*Aim of the exercise*
Copy the entries word for word. Keep the pictures out.

*Dataset excerpts*
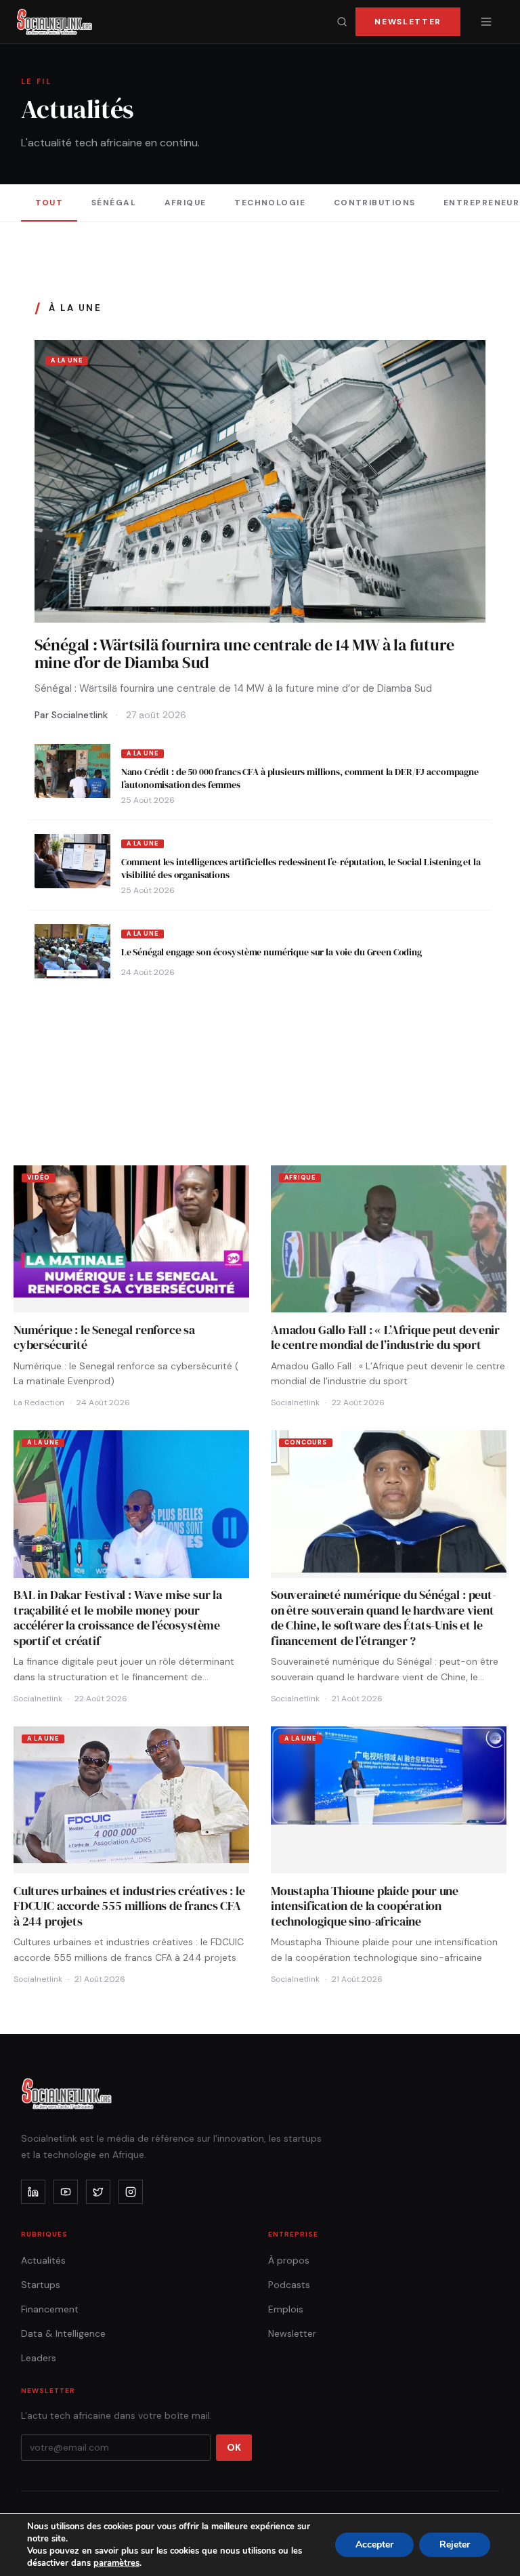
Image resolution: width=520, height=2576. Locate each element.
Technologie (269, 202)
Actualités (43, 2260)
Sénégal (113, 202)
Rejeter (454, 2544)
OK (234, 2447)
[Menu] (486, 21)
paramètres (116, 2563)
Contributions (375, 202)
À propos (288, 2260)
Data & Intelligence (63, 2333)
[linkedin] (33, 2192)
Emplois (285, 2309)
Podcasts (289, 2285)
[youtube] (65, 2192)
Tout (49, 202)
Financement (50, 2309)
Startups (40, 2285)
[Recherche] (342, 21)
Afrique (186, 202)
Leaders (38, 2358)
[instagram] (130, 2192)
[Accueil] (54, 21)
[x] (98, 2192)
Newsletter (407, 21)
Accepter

*Exercise response*
Image resolution: width=520, height=2576. Locate each element.
Technologie (269, 202)
Actualités (43, 2260)
Sénégal (113, 202)
Rejeter (454, 2544)
OK (234, 2447)
[Menu] (486, 21)
paramètres (116, 2563)
Contributions (375, 202)
À propos (288, 2260)
Data & Intelligence (63, 2333)
[linkedin] (33, 2192)
Emplois (285, 2309)
Podcasts (289, 2285)
[youtube] (65, 2192)
Tout (49, 202)
Financement (50, 2309)
Startups (40, 2285)
[Recherche] (342, 21)
Afrique (186, 202)
Leaders (38, 2358)
[instagram] (130, 2192)
[Accueil] (54, 21)
[x] (98, 2192)
Newsletter (407, 21)
Accepter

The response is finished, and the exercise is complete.